Exercício proposto A
Reproduza integralmente as linhas das entradas, começando pela que contém "Task: Click the new document toolbar icon" e terminando no fim das entradas, com ambos os extremos incluídos. Omita as imagens na resposta.
Exercício proposto B
Prossiga o texto sobre a entrevista de Glenn Gould a si próprio, a partir da última frase apresentada.

Música Clássica
Glenn Gould (1932-1982) - O Escritor (parte III)
Esta é a terceira parte de um artigo que Glenn Gould escreveu para a revista High Fidelity em 1974. A entrevista que traduzo aqui a partir da versão original que podem encontrar aqui é do próprio Gould que desempenha o papel de entrevistado e entrevistador. A entrevista claro é também sobre o próprio Gould.
Além de nos explicar muito sobre a forma como este artista se encarava este artigo é também um verdadeiro statement sobre o que é a arte e a música além de demonstrar uma visão notável. As duas primeiras partes deste artigo estão aqui (primeira parte) e aqui (segunda parte).
Glenn Gould entrevista Glenn Gould sobre Glenn Gould
High Fidelity, Fevereiro 1974.
(Terceira Parte)g.g.: Então suponho que a questão óbvia é: Se não faz julgamentos estéticos em relação ao trabalho de outros então como encara julgamentos estéticos em relação ao seu trabalho?
G.G.: Oh, alguns dos meus melhores amigos são críticos, apesar de não ter a certeza que gostasse que o meu piano fosse tocado por um deles.

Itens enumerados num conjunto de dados
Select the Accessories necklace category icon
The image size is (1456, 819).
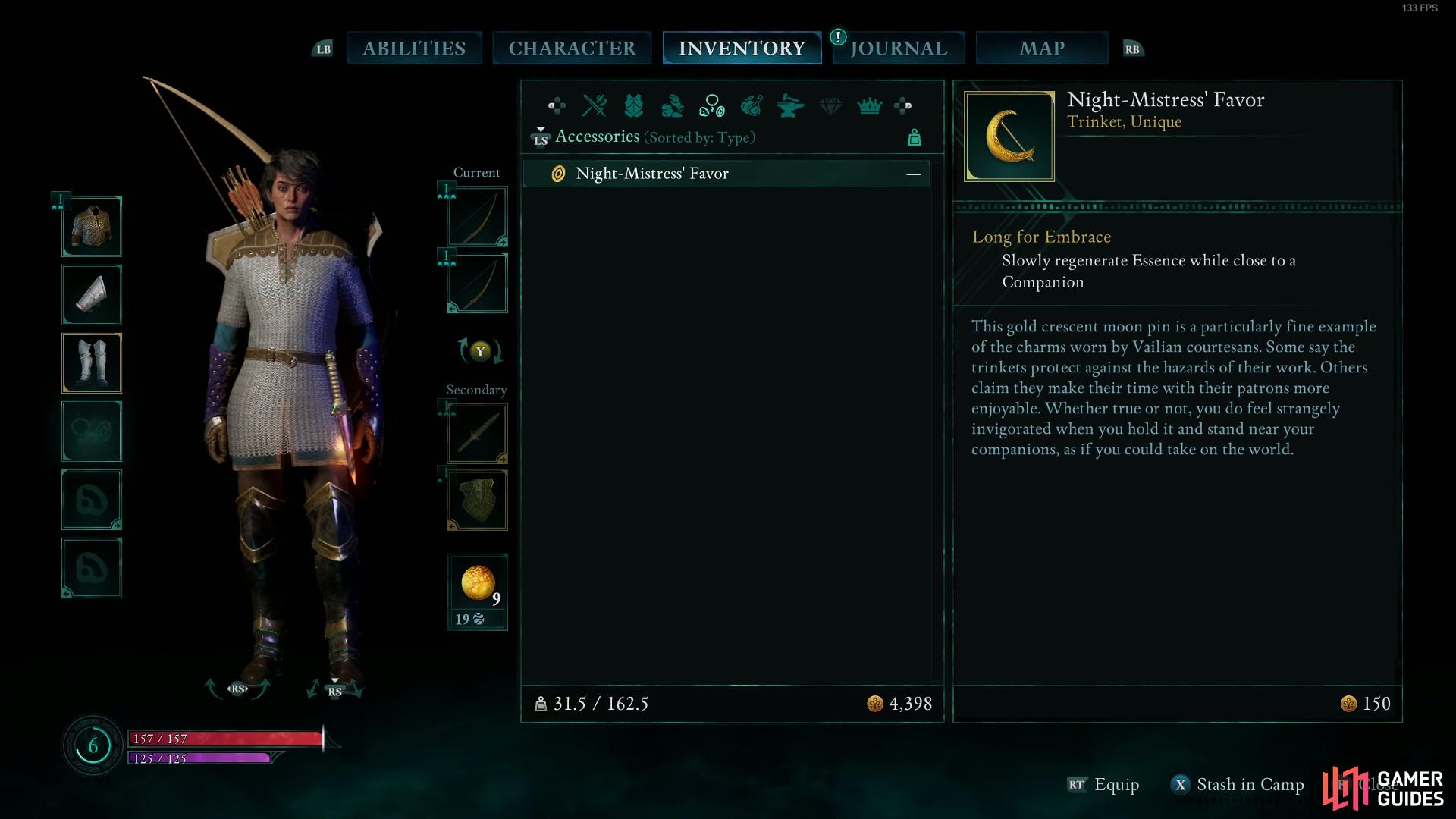[x=712, y=105]
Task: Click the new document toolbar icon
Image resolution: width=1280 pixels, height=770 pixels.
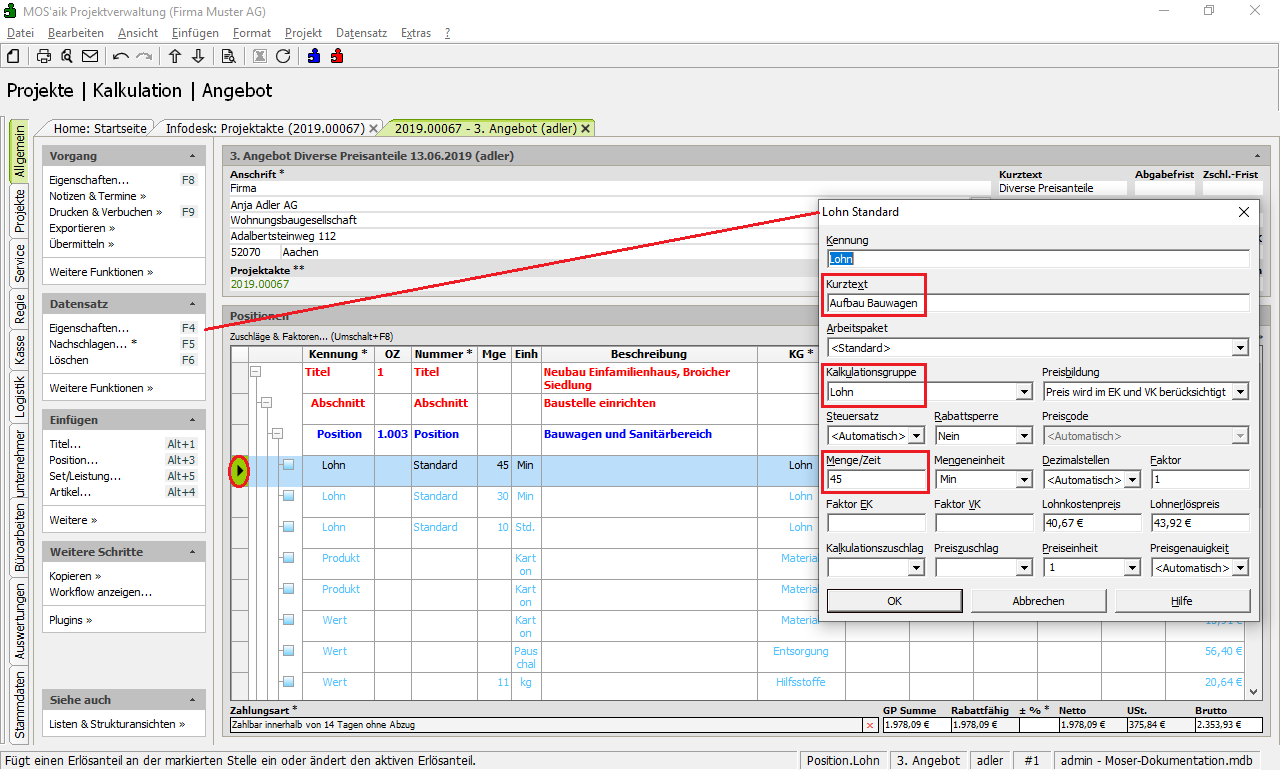Action: point(13,56)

Resultado A
Task: Click the new document toolbar icon
Image resolution: width=1280 pixels, height=770 pixels.
Action: point(13,56)

Resultado B
g.g.: Mas há alguns momentos definiu o termo "Perfeição espíritual" como um estado em que o julgamento estético é eliminado.
G.G.: Não queria ter dado a impressão que a única forma de chegar a esse estado fosse esse critério.
g.g.:Claro, percebo issso. Mas seria justo dizer que na sua opinião o espirito crítico leva fatalmente à exclusão de um estado de graça ?
G.G.: Bem, acho que isso seria muita presunção da minha parte. Como disse alguns dos meus melhores amigos são --
g.g.: -- são critícos, eu sei, mas está a fugir à questão.
G.G.: Não intencionalmente. Simplesmente penso que não se deve generalizar em assuntos em que reputações tão distintas estão em causa e --
g.g.: Mr Gould penso que nos deve, assim como aos nossos leitores uma resposta a esta questão
G.G.: Devo?
g.g.: É a minha convicção; talvez devesse repetir a questão.
G.G.: Não, não é necessário.
g.g.: Então acha realmente que o crítico represente uma espécie moralmente ameaçada?
G.G.: Bem a palavra ameaçada implica que --
g.g.: -- Por favor Mr. Gould, responda à pergunta - Acha isso não acha ?
G.G.: Bem, como disse, eu --
g.g.: Acha, não acha ?
G.G: [pausa] Sim.
g.g.: Com certeza que acha e agora também se sente melhor com esta confissão.
G.G.: Hmm, não neste momento
g.g.: Mas isso virá com o tempo.
G.G.: Acha mesmo ?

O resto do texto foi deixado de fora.